Often caught in the squeeze are desperately ill prisoners, for whom rapid medical response can actually minimize overall costs. But in a system where minimally qualified doctors and nurses are frequently the only staff available to CDC at its outlying facilities, the problems and eventual costs become magnified by the delay of appropriate early medical intervention. And that's without considering the pain and suffering of prisoners clawing their way through lengthy administrative appeal processes just to have their complaints even aired.
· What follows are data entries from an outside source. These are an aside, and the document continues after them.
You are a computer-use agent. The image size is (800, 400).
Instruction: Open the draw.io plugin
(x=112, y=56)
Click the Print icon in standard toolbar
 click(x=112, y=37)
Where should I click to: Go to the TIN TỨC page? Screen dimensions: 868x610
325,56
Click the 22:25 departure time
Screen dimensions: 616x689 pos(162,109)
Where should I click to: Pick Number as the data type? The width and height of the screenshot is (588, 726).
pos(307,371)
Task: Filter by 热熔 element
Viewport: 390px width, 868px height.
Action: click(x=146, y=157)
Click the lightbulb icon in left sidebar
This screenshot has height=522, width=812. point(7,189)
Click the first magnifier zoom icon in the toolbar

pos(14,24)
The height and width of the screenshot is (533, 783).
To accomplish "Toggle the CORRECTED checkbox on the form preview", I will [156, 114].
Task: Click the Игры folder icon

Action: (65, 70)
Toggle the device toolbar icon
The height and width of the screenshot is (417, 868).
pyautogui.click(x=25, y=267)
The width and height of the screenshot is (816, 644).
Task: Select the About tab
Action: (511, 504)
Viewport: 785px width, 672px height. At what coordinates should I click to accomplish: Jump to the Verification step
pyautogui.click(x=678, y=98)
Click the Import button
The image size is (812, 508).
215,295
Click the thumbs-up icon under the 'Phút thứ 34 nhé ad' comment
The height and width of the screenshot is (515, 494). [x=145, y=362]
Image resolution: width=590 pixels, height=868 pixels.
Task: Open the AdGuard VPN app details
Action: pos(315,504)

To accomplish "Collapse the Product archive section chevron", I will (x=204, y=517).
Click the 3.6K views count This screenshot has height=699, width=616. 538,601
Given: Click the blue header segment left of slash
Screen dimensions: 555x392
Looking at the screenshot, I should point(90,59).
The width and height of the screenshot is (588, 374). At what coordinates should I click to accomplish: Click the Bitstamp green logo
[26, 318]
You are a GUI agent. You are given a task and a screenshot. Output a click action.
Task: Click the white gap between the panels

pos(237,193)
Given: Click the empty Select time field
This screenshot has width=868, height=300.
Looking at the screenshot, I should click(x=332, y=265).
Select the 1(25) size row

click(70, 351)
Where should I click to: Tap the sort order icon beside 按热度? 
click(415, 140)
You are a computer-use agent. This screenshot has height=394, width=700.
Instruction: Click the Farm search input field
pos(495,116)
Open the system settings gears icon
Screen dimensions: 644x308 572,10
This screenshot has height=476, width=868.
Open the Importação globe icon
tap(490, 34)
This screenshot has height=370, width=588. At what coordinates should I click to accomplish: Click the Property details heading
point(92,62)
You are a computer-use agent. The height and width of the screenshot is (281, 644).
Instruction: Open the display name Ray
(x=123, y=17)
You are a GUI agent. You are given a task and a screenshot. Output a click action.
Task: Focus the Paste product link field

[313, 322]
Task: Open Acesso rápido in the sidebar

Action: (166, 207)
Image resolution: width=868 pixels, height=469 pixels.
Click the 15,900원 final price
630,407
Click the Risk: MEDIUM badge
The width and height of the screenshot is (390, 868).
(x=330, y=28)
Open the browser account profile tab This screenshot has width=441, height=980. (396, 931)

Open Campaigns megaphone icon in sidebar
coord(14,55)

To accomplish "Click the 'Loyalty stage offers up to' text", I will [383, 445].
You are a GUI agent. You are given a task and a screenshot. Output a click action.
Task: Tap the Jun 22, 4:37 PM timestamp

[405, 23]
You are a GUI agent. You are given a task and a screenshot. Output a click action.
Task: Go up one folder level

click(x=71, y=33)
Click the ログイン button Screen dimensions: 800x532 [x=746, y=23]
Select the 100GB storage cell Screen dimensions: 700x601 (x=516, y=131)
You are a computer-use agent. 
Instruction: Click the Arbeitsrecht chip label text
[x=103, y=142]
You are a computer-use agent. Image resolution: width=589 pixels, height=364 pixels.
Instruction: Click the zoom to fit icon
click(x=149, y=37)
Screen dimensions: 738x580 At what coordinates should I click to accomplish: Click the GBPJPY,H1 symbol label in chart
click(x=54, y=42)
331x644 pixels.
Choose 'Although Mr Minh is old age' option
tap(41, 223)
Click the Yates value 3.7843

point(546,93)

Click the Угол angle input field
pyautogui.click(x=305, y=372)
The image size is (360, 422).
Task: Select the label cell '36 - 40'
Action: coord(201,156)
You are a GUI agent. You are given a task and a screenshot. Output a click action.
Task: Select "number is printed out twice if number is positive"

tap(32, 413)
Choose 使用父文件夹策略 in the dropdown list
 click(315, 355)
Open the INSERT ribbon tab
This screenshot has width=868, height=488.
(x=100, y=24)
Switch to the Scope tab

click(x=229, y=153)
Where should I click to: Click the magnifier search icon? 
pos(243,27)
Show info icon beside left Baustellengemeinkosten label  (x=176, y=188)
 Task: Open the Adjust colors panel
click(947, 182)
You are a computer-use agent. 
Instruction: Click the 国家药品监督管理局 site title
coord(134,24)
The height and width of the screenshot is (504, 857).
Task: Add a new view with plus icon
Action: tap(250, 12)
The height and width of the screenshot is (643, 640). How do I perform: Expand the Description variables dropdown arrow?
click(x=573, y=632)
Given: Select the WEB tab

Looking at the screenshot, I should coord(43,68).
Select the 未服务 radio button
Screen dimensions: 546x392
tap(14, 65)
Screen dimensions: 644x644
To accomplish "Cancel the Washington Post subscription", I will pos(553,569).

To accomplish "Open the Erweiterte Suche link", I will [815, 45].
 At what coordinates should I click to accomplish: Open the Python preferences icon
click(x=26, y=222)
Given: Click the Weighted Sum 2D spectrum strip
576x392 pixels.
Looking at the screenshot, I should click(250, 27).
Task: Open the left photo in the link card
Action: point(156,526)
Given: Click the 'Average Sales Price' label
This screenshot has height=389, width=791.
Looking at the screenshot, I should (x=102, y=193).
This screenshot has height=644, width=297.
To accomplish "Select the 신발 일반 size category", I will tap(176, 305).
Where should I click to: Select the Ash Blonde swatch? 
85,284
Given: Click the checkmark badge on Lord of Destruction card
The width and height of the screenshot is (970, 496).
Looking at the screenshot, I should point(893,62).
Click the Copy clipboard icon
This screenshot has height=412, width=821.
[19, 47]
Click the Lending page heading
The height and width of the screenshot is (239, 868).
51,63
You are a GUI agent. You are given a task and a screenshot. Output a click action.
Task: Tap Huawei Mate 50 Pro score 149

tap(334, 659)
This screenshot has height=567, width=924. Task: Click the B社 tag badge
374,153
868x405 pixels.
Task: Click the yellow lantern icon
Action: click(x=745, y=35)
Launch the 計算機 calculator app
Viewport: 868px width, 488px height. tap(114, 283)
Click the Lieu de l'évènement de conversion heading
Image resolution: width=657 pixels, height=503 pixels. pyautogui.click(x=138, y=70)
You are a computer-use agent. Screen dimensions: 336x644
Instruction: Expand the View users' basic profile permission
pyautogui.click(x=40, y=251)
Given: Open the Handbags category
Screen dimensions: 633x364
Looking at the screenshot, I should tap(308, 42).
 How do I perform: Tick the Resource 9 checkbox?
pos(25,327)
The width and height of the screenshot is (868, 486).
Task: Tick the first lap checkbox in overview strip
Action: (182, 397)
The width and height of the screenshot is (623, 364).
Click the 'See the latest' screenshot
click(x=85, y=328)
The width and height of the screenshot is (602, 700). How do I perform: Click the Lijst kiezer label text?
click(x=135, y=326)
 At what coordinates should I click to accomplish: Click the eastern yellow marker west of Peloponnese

In short, CDC is often shooting itself in the financial foot with its inherent bureaucratic inertia. Prisoners rushed in Code-3 ambulance runs to outside hospitals' intensive care units cost enormous sums that could have been avoided or delayed by lowering the internal barriers to good preventive care inside the walls in the first place.

That having been said, it is not at all surprising that the State Auditor found widely varying cost histories at different CDC prisons. The contract management skills that inhere in metropolitan prisons whose labor pools are rich in college educated employee candidates may well be unavailable at isolated prisons. This is borne out in the auditor's observations that variations on cost controls seem more consistent with local prison auditing skills than with prison-unique medical needs. Overall, the auditor's comments go towards CDC's central office to better train and install internal controls to gain uniformity in cost-control results.

But while auditing can steer CDC towards better management controls of health care costs, the ills complained of in this audit report simply pale in light of the staggering cost increases that will flow, controls or not, from the improved medical care driven by Plata as well as the exponentially increasing needs of the endlessly aging population of life prisoners who are being denied their statutory expectation of parole by a politically driven no parole" policy.

See: California State Auditor Report on CDC, publication 2003-125, July, 2004. Bureau of State Audits, 555 Capitol Mall, Suite 300, Sacramento CA, 95814 (up to five copies are free).